Gazeteci Nedim Şener, İBB Başkanı Ekrem İmamoğlu hakkında başlatılan soruşturma, üniversite inceleme heyeti ve olası sonuçlara ilişkin çarpıcı değerlendirmelerde bulundu. İmamoğlu’nun açıkça heyeti tehdit ettiğini belirten Şener, “Göreceksiniz, ‘Biz böyle bir rapor hazırlamadık’ diyecekler” dedi. İmamoğlu’nun yargıdan mason teşkilatlarına kadar birçok alanda ‘adamları olduğunu’ belirten Şener, “İnsanları çoluk çocukla tehdit ediyor. Akademi de mason teşkilatları da arkasında. Bir projeyle karşı karşıyayız.” diye konuştu.

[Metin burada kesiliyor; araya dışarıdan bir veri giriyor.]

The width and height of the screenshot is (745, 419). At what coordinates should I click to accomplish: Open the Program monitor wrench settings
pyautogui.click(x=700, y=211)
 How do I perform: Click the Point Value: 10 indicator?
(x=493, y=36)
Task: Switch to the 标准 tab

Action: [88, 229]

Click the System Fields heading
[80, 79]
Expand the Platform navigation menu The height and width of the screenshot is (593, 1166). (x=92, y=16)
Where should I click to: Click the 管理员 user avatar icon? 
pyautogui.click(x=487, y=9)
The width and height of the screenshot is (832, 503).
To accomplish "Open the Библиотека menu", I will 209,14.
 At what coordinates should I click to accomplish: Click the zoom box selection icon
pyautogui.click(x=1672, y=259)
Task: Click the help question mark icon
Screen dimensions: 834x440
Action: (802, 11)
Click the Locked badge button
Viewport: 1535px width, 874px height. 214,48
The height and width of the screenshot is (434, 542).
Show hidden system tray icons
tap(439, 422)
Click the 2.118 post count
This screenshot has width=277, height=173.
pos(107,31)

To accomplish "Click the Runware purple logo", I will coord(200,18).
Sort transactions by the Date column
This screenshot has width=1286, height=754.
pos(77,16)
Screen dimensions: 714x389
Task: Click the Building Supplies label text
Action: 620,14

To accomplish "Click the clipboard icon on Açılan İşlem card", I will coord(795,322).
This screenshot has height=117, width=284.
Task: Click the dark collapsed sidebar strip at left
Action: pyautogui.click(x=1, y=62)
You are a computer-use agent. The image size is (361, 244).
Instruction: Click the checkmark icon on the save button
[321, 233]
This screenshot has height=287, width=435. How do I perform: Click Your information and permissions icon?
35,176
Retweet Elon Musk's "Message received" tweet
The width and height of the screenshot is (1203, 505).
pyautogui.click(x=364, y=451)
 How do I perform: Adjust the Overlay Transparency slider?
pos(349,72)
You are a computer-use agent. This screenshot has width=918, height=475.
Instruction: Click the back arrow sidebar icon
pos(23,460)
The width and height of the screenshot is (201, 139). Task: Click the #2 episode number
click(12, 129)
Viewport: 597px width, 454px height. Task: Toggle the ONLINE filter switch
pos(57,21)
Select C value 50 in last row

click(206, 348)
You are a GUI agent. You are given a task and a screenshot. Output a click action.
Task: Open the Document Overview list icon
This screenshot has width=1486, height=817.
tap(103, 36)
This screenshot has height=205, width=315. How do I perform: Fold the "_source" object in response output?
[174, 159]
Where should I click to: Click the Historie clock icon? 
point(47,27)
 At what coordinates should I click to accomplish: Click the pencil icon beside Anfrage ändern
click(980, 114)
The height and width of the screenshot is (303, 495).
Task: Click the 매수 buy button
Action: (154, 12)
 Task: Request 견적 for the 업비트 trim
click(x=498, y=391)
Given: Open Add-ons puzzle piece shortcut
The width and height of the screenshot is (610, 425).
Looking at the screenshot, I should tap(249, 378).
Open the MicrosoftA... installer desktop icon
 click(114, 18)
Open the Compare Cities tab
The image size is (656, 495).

İstanbul Büyükşehir Belediye (İBB) Başkanı Ekrem İmamoğlu’nun üniversite diplomasının geçerliliğine ilişkin iddialar üzerine, İstanbul Cumhuriyet Başsavcılığı tarafından “resmi belgede sahtecilik” suçlamasıyla bir soruşturma başlatılmıştı.
Yükseköğretim Kurulu (YÖK) tarafından hazırlanan raporda, İmamoğlu’nun 1990 yılında Girne Amerikan Üniversitesi’nden İstanbul Üniversitesi’ne yatay geçiş yaptığı bilgisine yer verilmiş, ancak o dönemde Girne Amerikan Üniversitesi’nin YÖK tarafından tanınmadığı vurgulanmıştı.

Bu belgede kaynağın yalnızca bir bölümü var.